Right to pre-emptive surgical strikes: The text of Article 51 does not speak on any scope of pre-emptive attack as employed by India before the real attack happens from the other side. However, customary international law has many a time recognised (however with criticisms) the right to use armed force pre-emptively for self-defense even without actual attack from the other side if it is evidenced by noticeable preparations for offensive military action. In such cases, 'the necessity of self-defense should be instant, overwhelming, and leaving no choice of means, and no moment of deliberation' and the force used is proportional to the actual attack (the Caroline criteria- based on an 1837 US-UK dispute).

It is important to note that traditionally considerable difference has been made between pre-emptive attack and preventive attack, with the later being not considered legal under the customary international law. Pre-emptive war is defined as a situation where a would-be aggressor has exhibited sufficient hostile act; that suggests an intent to imminent attack accompanied by military preparation that makes the intent a "positive danger". The preventive war, by contrast, is to prevent a possible future threat without any imminent threat or vulnerability. It has been far enough removed as it is largely hypothetical rather than clear and present. However, there is a paradigm shift in this differentiation after the 9/11 when the US officially incorporated preventive action, or anticipatory self-defense into US strategic doctrine through its National Security Strategy in 2002. Two major justifications for this dilution in the customary practice are possession of weapons of mass destruction and action against terrorist groups who attack without warning and inflict grievous harm. This strategy was put into practice by George W. Bush administration in the subsequent war in Iraq.

The evidence on previous attacks in the military camps in Pathankot and Uri, and the failure of India and Pakistan in diplomatically negotiating such attacks show that the act is overwhelming, leaving no choice of means and no moment of deliberation but to pre-emptively take out the terror launch pads. The attack in Baramulla immediately after the surgical strikes further support the fact that India's operation was indeed pre-emptive and not preventive. As the strike was surgical with low collateral damage, it is proved that the force used is proportional to the attack preempted.

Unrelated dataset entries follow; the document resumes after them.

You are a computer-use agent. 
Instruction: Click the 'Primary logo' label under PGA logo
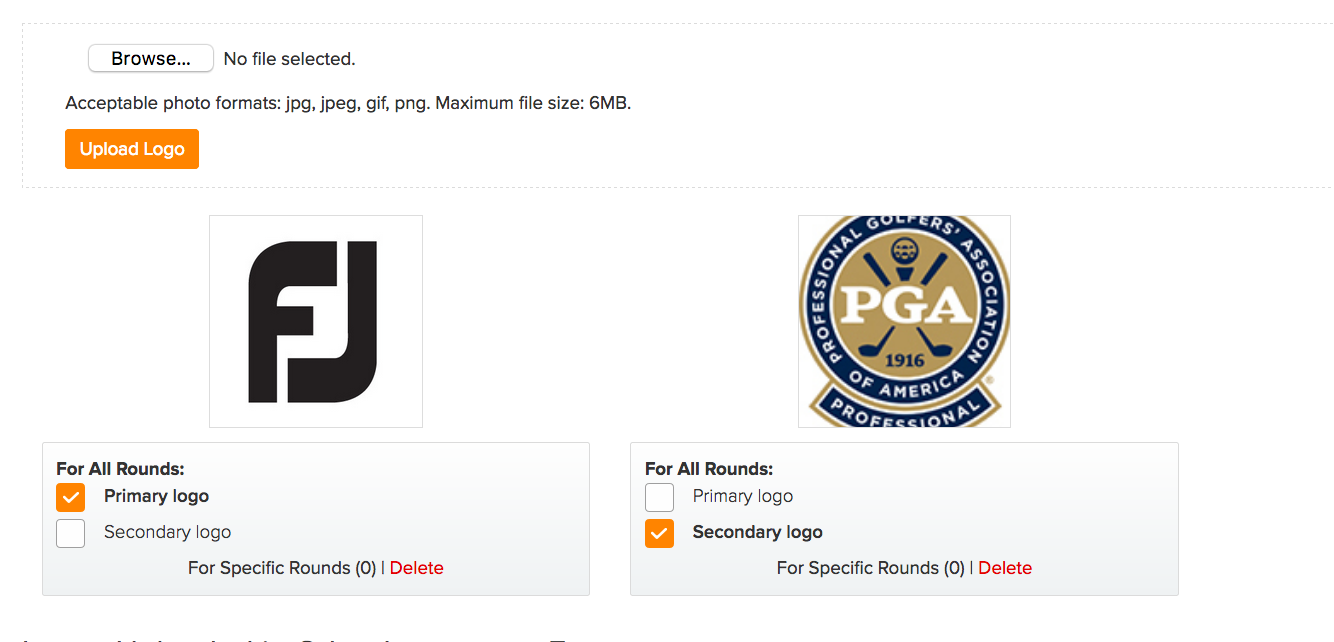(x=743, y=496)
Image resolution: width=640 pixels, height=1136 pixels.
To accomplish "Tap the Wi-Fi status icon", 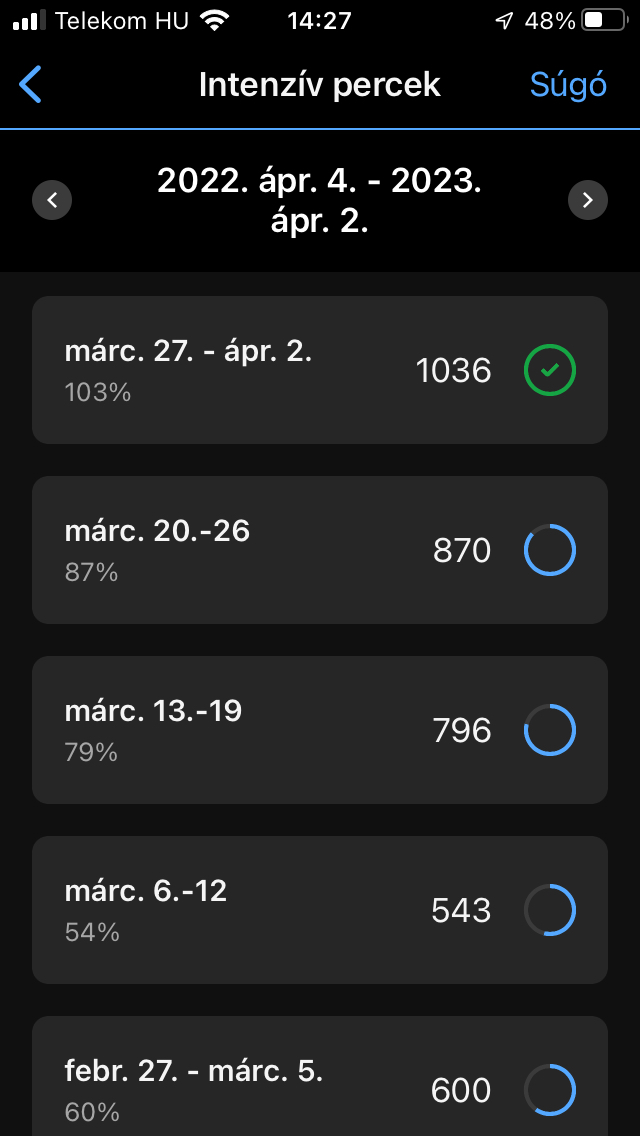I will 214,21.
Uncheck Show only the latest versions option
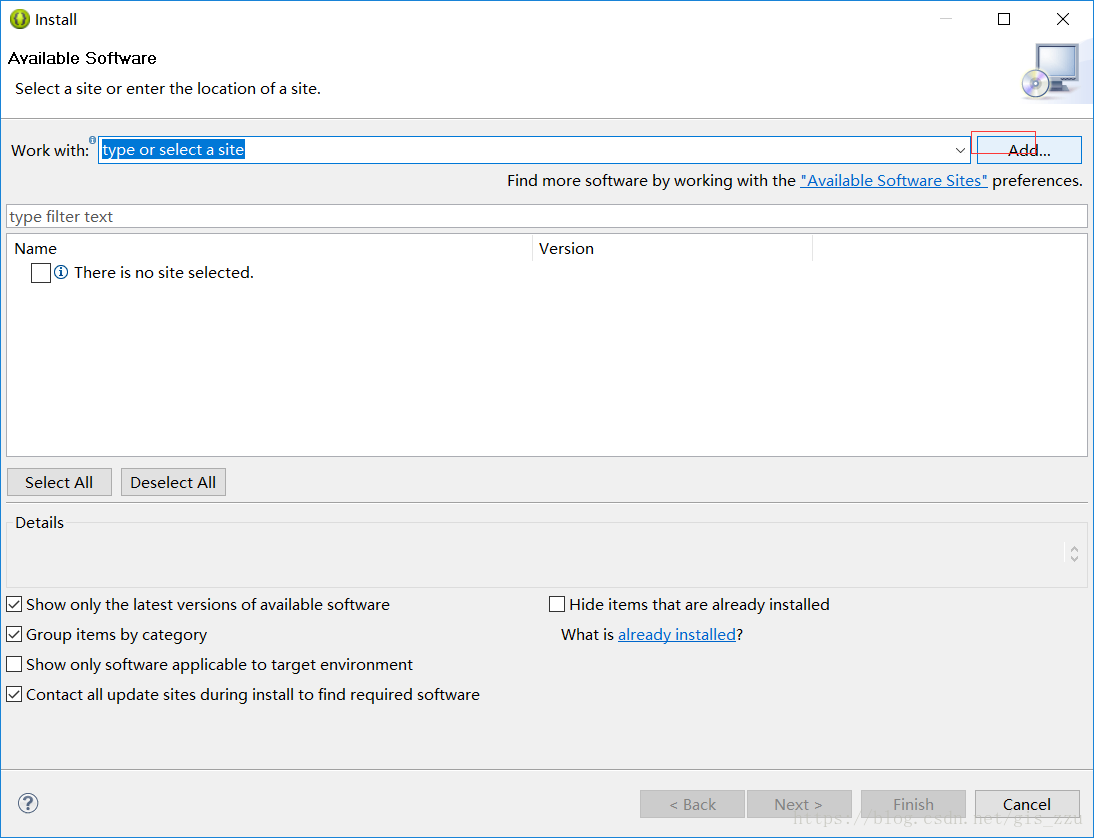Image resolution: width=1094 pixels, height=838 pixels. [14, 604]
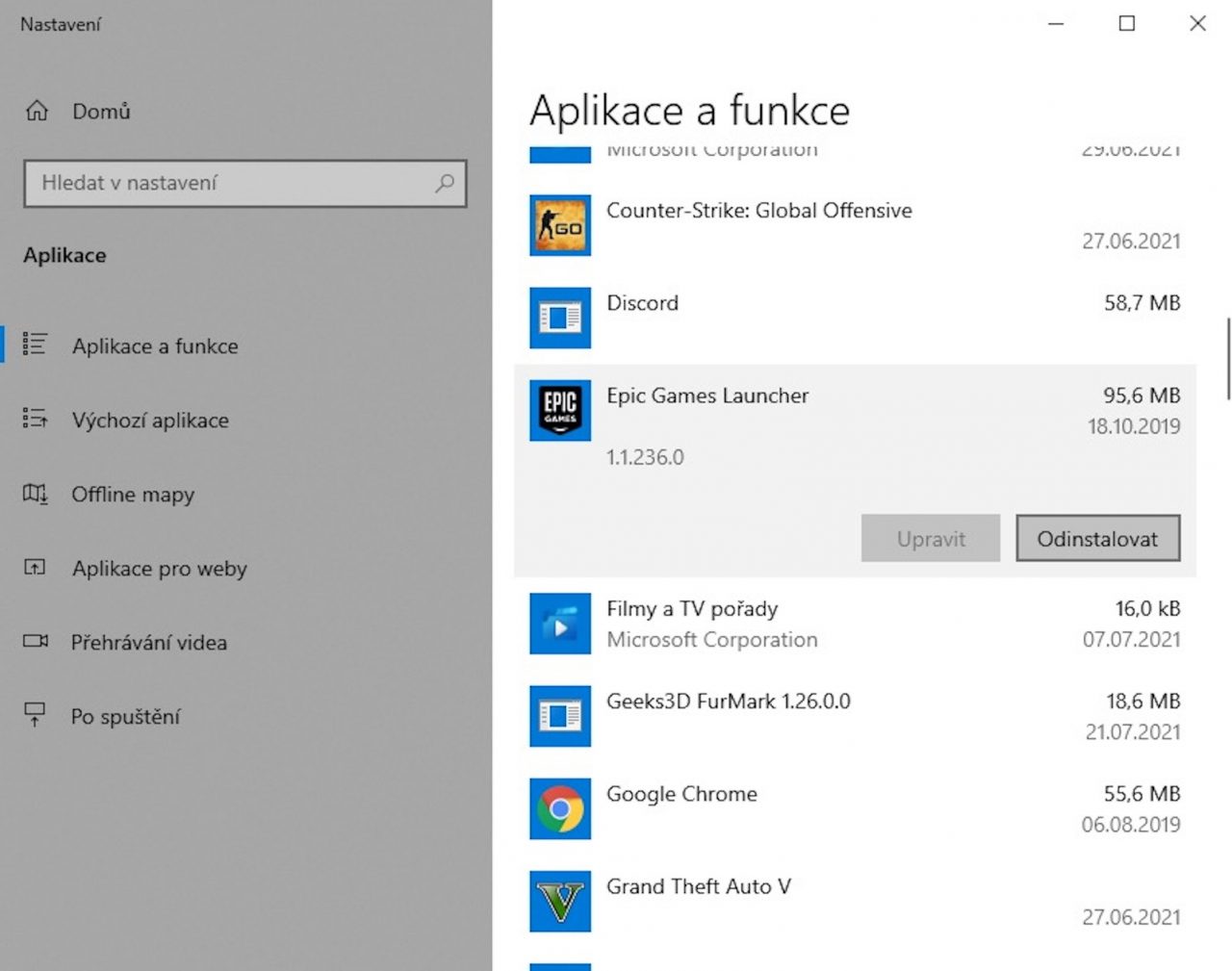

The importance of specific and credible information: This would be the most difficult part for India—to prove that the information on which they acted was credible. So far, the evidence given by the Indian side on the terrorist attacks were refuted by Pakistan. History has examples like the pre-emptive attack on Saddam’s Iraq by US and its allies on the basis of information on stockpiles of weapons of mass destruction, which later turned out to be false. This could favour Pakistan in arguing that there are no terror launch pads in PoK as claimed by India, and in alleging that India’s act was nothing but another violation of the LoC. The remedy for India on this point remains with its diplomatic agility to convince the world that its action was based on the specific and credible information.

Dr Sanoj Rajan is an academician specialising in International Law and Human Rights. He is a professor and dean at the School of Law, Ansal University, Gurgaon and an affiliate expert with Harvard Humanitarian Initiative at Harvard University, Massachusetts, USA.